Excerpt provided:
TPH Analysis

The term TPH (Total Petroleum Hydrocarbons) is a confusing one, and often misunderstood by the non conversant as being a fixed definition of a petroleum product that can be measured absolutely , and hence be directly compared with other TPH values. Unfortunately this is not the case.

In short analysis of the total petroleum hydrocarbon (TPH) content of soil and water samples is complex and confusing. This web page will attempt to explain some of this subject, help clarify the use of ‘TPH’ as an analytical quantity and direct you to sources of further information.

Definition of TPH

A quick Internet search will yield numerous definitions of TPH some of which can be seen below.

Total petroleum hydrocarbon is the measure of the concentration or mass of petroleum hydrocarbon constituents present in a given amount of soil or water. The word "total" is a misnomer--few, if any, of the procedures for quantifying hydrocarbons can measure all of them in a given sample. Volatile ones are usually lost in the process and not quantified and non-petroleum hydrocarbons sometimes appear in the analysis. (http://www.caslab.com/Total_Petroleum_Hydrocarbons_TPH_Meaning/ )

Total Petroleum Hydrocarbons (TPH) is a term used to describe a broad family of several hundred chemical compounds that originally come from crude oil. (Toxicological Profile for Total Petroleum Hydrocarbons (TPH) (http://www.atsdr.cdc.gov/toxprofiles/tp123.pdf)

TPH is defined as the measurable amount of petroleum-based hydrocarbon in an environmental media. It is, thus, dependent on analysis of the medium in which it is found (Gustafson 1997).

The data:

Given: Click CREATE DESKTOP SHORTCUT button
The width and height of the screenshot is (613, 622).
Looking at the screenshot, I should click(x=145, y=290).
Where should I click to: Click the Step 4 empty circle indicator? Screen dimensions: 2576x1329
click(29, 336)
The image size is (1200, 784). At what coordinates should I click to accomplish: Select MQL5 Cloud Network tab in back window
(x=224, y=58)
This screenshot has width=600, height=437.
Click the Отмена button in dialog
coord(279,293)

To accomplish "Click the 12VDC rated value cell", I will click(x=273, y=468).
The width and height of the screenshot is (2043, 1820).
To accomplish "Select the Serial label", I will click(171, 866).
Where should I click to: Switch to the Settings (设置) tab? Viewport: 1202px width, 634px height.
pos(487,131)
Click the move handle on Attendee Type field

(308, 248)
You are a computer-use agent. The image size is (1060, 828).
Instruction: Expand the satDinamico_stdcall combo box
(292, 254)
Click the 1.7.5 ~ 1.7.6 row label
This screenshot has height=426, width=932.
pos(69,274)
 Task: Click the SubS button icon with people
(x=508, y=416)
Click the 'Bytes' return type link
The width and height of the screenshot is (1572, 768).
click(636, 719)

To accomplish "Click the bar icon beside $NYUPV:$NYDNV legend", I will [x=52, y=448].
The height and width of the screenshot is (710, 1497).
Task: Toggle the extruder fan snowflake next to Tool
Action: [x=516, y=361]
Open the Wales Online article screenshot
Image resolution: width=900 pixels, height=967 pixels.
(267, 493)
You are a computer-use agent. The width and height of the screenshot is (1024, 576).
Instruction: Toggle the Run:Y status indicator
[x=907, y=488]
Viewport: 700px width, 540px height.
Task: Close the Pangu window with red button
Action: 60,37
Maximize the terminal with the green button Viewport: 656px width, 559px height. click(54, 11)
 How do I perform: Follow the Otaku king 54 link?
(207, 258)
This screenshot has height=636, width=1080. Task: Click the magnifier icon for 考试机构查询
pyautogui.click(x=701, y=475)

Required tasks:
A – According to the TPH analysis page, what usually happens to volatile hydrocarbons during the process?
B – Copy the passage from the TPH analysis page word for word, starting with "In short analysis" and going on through "of further information.".
Work from the TPH analysis page alone, not the material.

Responses to the tasks:
A – They are usually lost in the process and not quantified.

B –
In short analysis of the total petroleum hydrocarbon (TPH) content of soil and water samples is complex and confusing. This web page will attempt to explain some of this subject, help clarify the use of ‘TPH’ as an analytical quantity and direct you to sources of further information.